Today, Brady has turned her passion for scientific inquiry into a robust career as an internationally renowned substance-abuse specialist and leading clinical researcher. After earning her doctorate in pharmacology, Brady went on to medical school, and since completing her psychiatry residency at MUSC in 1989, she’s been continuously funded by the National Institutes of Health (NIH) to conduct research, much of which focuses on how anxiety, affective disorders, and post-traumatic stress disorders affect substance-use disorders, particularly in women. “I’m fascinated by the effects drugs can have on neurotransmitters, and seeing how this can be applied clinically led me to psychiatry,” says Brady, who was featured on the 2006 HBO special Addiction and has won a Betty Ford Award for her contributions to research on women and substance abuse.
Brady’s warmth and humor downplay the fact that she’s an intellectual force. For the last decade, she has been the top NIH-funded investigator at MUSC and ranks in the top five percent nationally. Most recently, Brady helped MUSC win a significant $20-million award from NIH to fund the South Carolina Clinical and Translational Research Institute (SCTR), which she now directs. Translation? “Basically, we’re working to bridge the disconnect from ‘bench to bedside,’ to interpret what’s learned in a university-based research hospital more directly and quickly into clinical practice,” she explains. “I’m committed to science and research, but my interest lies in how these improve the lives of patients.”
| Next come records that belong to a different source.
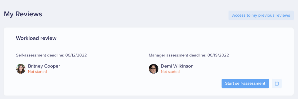Click empty card space right of Workload review
298x99 pixels.
coord(171,38)
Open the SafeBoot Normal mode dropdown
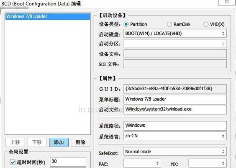 (x=175, y=152)
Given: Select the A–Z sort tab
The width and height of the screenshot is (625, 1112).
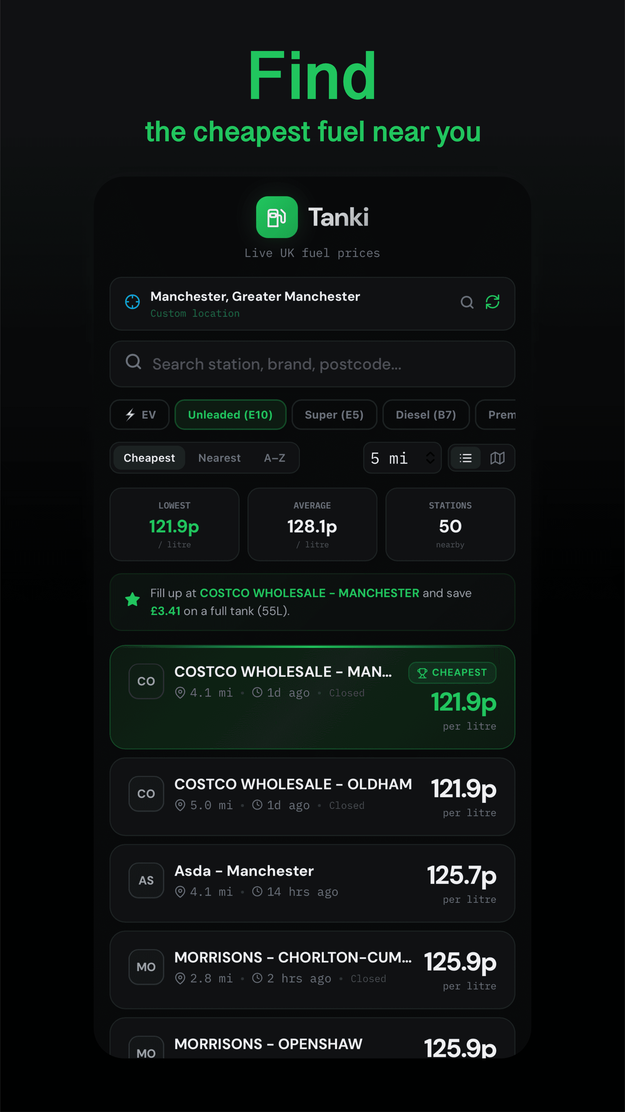Looking at the screenshot, I should (274, 458).
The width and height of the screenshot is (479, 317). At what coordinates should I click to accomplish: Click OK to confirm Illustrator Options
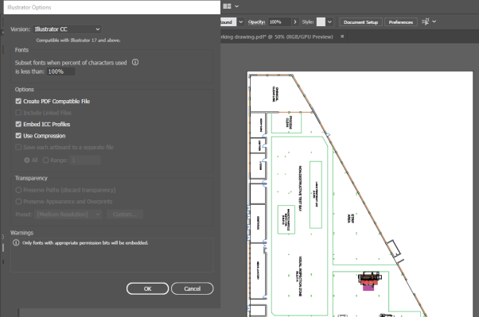[147, 288]
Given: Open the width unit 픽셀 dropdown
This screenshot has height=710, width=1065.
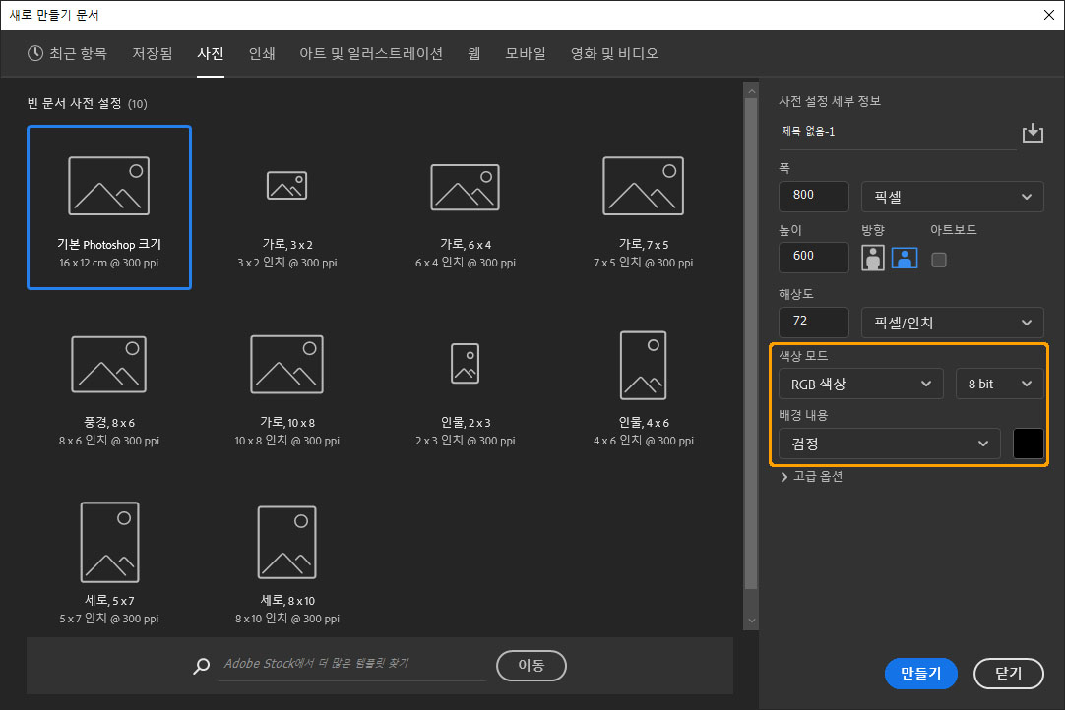Looking at the screenshot, I should coord(951,197).
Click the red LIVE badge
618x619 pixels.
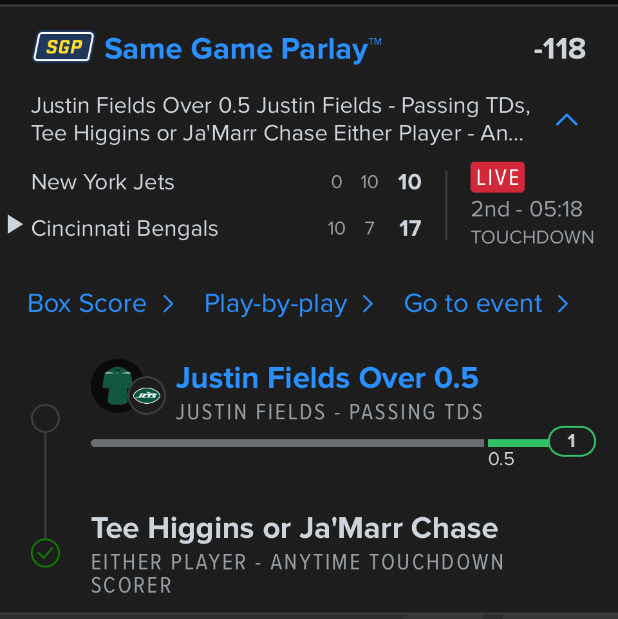tap(498, 177)
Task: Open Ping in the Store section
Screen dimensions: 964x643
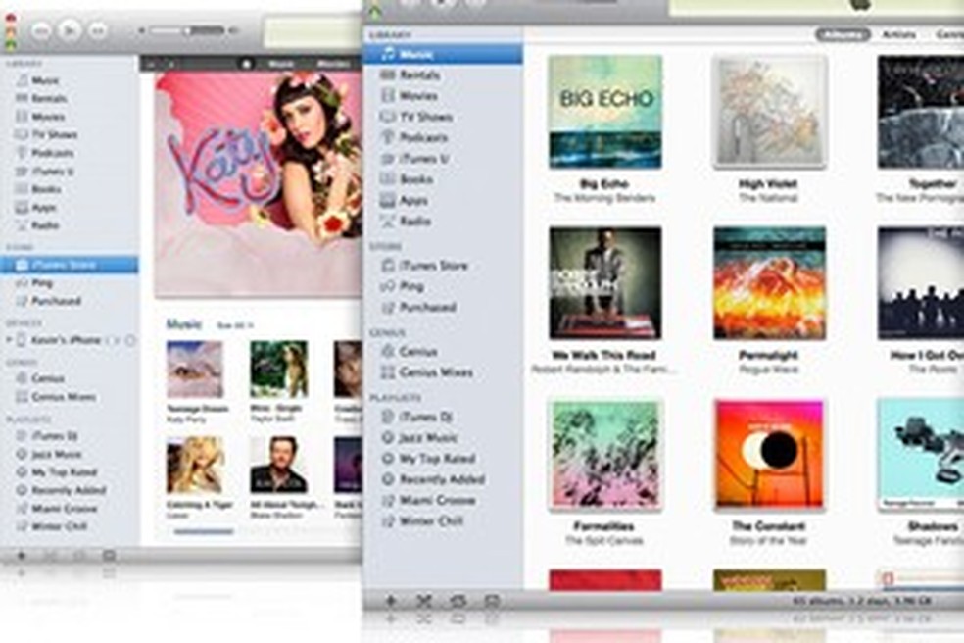Action: (411, 285)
Receiving the NIH award for the SCTR was like winning the Good Housekeeping Seal of Approval, aligning MUSC with the best research institutions in the country. “It opens inroads to collaborate across disciplines on innovative therapeutic projects, such as developing home messaging devices to monitor patients with chronic illness,” she says. And for Brady, collaboration is key. In addition to her patient load, research, and administrative responsibilities, she’s a gifted mentor. “I’m focused on helping the next generation of scientists get a foothold,” she says. “It’s a tough environment these days; I don’t want them to get discouraged.